Colonoscopy, on the other hand takes the longest, is arguably the most miserable, and in the best outcome, you end up with less and nothing. Once you reach a certain age, your doctors will start to hint at the necessity and the benefits, and when you postpone and procrastinate, eventually, will point out the risks with increasing doom in their voice, until you relent and submit.
It is incomprehensible to me that there are folks who regularly and voluntarily submit to “cleansing”, and they must be in the millions, as there are many websites advertising products for the purpose and towards better health. The fasting is bad, the purging is worse, and the embarrassment, even with the friendliest and most professional of staff, is unspeakable.
When you wake up from sleeping, you know you have slept. I once got drunk enough that I woke up with a memory gap that kept me off balance and disturbed for days. It was the gap, not what I had done, which by the way was rather ordinary but silly, that kept me unbalanced. And even though I did not remember the experience, I remembered having done the thing. The first time I had my internals inspected, I ended up with a hole in my mind so big, it threatened to swallow my sanity. It took weeks before the gaping memory of Nothing faded into the background.
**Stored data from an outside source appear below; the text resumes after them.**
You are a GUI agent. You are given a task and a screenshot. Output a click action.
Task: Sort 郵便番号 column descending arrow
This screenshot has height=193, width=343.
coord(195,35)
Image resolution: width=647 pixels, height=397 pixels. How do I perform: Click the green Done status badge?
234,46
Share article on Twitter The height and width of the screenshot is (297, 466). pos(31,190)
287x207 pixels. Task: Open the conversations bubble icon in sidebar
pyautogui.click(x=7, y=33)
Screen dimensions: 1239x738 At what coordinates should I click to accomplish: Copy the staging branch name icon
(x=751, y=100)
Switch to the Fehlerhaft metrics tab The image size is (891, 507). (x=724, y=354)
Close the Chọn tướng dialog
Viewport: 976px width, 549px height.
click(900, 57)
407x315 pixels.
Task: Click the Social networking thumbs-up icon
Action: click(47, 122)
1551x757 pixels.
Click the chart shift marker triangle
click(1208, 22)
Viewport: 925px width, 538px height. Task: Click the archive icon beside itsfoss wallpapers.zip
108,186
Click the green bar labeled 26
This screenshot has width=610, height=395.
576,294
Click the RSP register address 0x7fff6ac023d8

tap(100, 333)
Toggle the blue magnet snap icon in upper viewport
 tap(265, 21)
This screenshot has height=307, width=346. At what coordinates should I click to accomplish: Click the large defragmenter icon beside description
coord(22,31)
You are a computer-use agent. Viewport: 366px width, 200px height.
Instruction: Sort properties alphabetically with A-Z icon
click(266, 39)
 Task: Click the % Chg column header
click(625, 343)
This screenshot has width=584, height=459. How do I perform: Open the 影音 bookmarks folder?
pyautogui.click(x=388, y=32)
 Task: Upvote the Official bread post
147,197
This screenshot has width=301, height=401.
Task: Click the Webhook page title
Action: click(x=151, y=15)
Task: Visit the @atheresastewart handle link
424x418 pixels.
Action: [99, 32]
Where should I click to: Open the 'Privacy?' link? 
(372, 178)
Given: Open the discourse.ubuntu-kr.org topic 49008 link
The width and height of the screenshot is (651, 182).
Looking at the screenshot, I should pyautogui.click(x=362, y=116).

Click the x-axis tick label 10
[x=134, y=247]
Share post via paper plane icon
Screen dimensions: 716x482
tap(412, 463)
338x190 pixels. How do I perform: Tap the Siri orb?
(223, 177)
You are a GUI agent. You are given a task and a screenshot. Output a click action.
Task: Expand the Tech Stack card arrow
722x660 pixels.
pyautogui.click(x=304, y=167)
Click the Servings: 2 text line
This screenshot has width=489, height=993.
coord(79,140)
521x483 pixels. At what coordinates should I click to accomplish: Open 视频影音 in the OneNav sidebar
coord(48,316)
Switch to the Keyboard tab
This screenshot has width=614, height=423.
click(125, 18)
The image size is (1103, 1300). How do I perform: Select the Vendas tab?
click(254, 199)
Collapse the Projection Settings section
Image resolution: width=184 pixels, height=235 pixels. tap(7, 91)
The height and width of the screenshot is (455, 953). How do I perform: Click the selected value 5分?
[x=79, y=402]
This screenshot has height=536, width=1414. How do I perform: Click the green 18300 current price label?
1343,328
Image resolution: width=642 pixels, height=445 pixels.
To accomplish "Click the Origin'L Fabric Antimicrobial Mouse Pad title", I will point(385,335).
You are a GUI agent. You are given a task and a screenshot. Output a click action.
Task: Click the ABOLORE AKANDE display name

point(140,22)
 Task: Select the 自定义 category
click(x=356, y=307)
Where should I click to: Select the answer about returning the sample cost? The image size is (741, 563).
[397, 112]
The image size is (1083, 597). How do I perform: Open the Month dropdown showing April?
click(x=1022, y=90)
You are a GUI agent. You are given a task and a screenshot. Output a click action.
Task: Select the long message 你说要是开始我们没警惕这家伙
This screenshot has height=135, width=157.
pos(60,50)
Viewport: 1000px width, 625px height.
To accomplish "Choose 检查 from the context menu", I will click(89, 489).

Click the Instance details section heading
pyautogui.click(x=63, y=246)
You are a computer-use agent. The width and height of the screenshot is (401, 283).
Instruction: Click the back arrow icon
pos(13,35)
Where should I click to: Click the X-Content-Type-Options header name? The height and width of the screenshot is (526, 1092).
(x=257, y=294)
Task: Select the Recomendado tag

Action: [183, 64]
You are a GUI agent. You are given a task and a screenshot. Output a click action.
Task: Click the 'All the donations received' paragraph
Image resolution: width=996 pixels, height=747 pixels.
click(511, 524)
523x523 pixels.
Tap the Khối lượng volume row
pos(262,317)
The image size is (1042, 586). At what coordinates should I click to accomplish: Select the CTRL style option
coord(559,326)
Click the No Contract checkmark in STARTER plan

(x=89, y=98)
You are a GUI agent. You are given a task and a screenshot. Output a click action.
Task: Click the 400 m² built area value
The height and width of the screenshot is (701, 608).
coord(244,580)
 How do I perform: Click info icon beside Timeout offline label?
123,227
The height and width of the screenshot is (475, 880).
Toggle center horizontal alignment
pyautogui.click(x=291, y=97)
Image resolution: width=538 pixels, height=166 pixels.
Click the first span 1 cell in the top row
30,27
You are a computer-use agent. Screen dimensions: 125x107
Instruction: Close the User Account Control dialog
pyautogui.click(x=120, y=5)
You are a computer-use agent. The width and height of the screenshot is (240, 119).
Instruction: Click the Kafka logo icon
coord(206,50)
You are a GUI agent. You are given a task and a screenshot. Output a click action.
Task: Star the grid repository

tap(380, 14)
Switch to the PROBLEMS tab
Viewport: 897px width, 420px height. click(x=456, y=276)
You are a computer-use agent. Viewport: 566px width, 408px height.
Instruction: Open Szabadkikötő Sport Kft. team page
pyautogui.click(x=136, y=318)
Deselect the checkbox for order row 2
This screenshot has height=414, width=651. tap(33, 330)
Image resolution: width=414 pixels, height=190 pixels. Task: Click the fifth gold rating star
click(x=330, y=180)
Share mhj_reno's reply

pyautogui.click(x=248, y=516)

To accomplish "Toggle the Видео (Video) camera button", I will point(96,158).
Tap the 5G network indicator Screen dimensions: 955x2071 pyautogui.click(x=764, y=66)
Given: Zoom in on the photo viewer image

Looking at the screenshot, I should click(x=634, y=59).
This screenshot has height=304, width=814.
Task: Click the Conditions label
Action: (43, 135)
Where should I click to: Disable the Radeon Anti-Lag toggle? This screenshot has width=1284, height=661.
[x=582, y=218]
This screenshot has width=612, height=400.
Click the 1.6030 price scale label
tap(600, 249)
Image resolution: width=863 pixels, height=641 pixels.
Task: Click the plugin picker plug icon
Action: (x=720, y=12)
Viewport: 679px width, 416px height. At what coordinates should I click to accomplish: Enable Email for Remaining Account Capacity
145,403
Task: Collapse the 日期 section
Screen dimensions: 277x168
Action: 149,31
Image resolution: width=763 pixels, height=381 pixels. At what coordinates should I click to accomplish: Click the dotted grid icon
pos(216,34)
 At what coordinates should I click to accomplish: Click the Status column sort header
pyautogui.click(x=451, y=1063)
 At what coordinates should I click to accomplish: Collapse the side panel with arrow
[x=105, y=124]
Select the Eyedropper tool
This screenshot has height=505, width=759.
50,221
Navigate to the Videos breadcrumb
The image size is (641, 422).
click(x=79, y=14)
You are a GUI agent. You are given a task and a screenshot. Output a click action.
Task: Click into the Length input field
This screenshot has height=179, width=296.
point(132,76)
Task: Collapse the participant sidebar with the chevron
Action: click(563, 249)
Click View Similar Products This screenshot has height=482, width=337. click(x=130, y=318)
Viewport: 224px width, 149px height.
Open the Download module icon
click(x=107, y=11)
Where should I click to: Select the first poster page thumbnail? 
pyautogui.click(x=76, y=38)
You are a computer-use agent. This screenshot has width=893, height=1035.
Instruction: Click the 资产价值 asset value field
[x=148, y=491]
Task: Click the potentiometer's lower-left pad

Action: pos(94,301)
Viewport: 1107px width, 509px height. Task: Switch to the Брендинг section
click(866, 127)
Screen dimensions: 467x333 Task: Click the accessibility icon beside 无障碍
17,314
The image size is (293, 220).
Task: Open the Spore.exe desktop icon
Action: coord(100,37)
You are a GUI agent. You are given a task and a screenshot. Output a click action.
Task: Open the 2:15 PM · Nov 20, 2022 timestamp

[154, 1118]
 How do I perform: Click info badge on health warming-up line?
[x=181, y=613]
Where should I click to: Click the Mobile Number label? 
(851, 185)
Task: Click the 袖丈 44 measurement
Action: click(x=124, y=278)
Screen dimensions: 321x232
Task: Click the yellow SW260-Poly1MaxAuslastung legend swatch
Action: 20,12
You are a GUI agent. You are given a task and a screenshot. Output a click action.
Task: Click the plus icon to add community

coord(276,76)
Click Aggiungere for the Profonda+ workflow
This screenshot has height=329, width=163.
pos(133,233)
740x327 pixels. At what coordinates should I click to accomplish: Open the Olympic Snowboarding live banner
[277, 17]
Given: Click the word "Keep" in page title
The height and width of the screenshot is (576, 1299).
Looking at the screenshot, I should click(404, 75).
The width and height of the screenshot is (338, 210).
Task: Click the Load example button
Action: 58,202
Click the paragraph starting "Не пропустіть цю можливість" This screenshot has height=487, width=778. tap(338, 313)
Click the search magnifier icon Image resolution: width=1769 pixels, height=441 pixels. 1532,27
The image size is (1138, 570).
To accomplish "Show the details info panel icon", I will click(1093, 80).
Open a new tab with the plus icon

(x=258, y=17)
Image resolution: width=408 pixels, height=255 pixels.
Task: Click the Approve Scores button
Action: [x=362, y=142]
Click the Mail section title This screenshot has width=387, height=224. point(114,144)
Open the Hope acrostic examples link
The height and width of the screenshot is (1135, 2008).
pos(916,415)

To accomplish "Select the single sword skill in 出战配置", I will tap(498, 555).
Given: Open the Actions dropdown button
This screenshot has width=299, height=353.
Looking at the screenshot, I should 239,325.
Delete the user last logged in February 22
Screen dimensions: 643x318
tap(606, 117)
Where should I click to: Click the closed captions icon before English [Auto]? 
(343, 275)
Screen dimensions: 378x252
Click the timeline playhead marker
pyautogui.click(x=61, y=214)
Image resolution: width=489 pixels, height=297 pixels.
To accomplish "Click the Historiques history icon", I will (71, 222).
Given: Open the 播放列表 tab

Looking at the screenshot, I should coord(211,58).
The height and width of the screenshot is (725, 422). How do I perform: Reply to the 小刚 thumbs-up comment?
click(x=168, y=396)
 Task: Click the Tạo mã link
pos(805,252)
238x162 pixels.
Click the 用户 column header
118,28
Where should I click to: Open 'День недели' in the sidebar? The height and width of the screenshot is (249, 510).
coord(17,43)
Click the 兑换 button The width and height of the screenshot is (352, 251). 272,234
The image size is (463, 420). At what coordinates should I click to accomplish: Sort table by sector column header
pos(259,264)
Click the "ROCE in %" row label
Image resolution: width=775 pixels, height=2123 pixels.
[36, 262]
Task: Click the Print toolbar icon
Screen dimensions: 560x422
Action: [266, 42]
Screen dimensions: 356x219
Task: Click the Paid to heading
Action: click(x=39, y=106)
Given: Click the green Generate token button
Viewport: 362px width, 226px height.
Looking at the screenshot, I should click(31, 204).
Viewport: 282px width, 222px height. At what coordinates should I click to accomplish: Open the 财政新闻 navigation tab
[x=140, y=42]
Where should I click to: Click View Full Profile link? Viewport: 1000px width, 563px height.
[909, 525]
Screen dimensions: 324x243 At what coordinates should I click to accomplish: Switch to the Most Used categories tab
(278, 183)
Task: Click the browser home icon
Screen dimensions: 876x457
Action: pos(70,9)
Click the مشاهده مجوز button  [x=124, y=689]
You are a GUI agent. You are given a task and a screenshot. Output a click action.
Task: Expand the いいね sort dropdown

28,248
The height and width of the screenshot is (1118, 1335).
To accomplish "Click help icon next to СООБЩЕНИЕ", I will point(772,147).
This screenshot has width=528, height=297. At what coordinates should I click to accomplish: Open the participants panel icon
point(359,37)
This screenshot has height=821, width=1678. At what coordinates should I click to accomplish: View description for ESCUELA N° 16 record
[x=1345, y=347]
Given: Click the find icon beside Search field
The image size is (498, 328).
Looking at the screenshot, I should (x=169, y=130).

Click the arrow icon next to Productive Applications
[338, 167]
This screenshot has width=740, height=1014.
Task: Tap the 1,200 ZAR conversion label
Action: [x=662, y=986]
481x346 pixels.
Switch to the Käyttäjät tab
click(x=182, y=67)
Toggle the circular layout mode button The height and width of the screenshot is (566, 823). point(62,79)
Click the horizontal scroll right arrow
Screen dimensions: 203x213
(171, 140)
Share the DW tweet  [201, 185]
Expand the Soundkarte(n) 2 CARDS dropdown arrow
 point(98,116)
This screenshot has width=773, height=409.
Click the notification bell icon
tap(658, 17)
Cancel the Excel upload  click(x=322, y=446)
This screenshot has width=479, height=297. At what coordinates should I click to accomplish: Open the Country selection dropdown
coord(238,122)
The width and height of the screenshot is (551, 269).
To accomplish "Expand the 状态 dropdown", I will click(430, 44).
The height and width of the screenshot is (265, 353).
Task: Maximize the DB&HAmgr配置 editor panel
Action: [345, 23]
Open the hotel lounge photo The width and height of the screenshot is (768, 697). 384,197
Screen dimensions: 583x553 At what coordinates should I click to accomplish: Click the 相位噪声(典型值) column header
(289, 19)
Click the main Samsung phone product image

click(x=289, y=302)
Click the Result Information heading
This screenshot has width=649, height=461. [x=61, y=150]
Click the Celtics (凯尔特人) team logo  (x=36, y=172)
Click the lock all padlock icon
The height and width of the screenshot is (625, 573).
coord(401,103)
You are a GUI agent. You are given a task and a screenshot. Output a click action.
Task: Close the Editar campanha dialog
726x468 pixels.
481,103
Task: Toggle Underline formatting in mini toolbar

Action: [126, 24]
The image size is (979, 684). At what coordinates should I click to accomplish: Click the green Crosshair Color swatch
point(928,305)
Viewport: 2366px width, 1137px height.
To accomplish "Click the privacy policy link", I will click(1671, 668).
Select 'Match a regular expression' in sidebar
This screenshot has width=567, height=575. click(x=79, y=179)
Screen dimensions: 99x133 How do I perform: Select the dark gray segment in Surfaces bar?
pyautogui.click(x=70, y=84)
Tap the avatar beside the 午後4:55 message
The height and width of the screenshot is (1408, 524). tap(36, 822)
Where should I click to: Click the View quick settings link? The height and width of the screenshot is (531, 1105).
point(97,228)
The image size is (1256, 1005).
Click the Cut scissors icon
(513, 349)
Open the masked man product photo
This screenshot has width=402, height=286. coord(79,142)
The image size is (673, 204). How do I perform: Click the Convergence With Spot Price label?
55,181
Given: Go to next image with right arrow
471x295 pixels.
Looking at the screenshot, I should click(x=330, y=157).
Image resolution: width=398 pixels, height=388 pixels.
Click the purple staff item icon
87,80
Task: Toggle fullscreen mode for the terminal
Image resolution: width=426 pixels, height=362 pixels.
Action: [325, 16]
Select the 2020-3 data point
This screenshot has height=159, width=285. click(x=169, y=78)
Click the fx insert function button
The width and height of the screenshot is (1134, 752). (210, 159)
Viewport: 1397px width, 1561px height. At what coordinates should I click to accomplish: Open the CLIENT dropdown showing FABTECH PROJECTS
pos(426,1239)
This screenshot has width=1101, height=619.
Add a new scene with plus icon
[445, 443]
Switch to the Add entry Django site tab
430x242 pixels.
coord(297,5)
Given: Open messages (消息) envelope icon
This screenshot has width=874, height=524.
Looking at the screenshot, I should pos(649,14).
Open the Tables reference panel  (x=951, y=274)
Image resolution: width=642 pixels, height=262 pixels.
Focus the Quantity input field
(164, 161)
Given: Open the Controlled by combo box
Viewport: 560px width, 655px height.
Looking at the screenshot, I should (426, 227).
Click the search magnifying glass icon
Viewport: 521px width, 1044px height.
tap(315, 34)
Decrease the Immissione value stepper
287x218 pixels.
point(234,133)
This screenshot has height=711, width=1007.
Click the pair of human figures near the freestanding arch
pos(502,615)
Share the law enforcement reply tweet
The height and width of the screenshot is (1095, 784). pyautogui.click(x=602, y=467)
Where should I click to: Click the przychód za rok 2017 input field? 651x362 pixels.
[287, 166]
After I wrote the paragraphs above, it was time to leave for my appointment. I was determined to remember. I paid attention to everything I did, committing it to memory. The drive to the clinic, collecting XM and recharging portals to distract myself. Filling out and signing insurance, release, and privacy forms. Conversing with the nurse on choosing the best IV vein and her son’s recent wedding. And she said I looked good, which made me smile and relax. Rolled into surgery, I noticed a contrast of modern displays and a wall of electronic equipment from the eighties. The doctor, short, with delicate hands, smiled with eager anticipation. The anesthesiologist started dripping Demerol/Versed. Within seconds, I felt unable to move and comfortably detached. I also felt the beginning of the procedure. I glued my eyes to the monitor and followed the probe as it transversed my insides. They looked like Shai-Hulud turned outside-in. I wondered whether the weird windings and white spots I saw were bad news. I reassured myself with the absence of red tennis balls and giant tentacled polyps. I was asked to turn or move a few times, which I did clumsily. Once, the technician pressed down on my belly. It hurt a lot in the distance, and I complained, I think, quite loudly.
“All done,” someone said, and I was rolled to recovery. Shortly after, the doctor came, still smiling, waving a printout, telling me everything was normal. “I’ll see you in five years.”
That, of course is rather unnewsworthy. More exciting is that I remember! And so this blog post, after all, is not a meditation on holes in the mind. It is to let you know, “It’s not that bad. So get it done, because it could save your life!”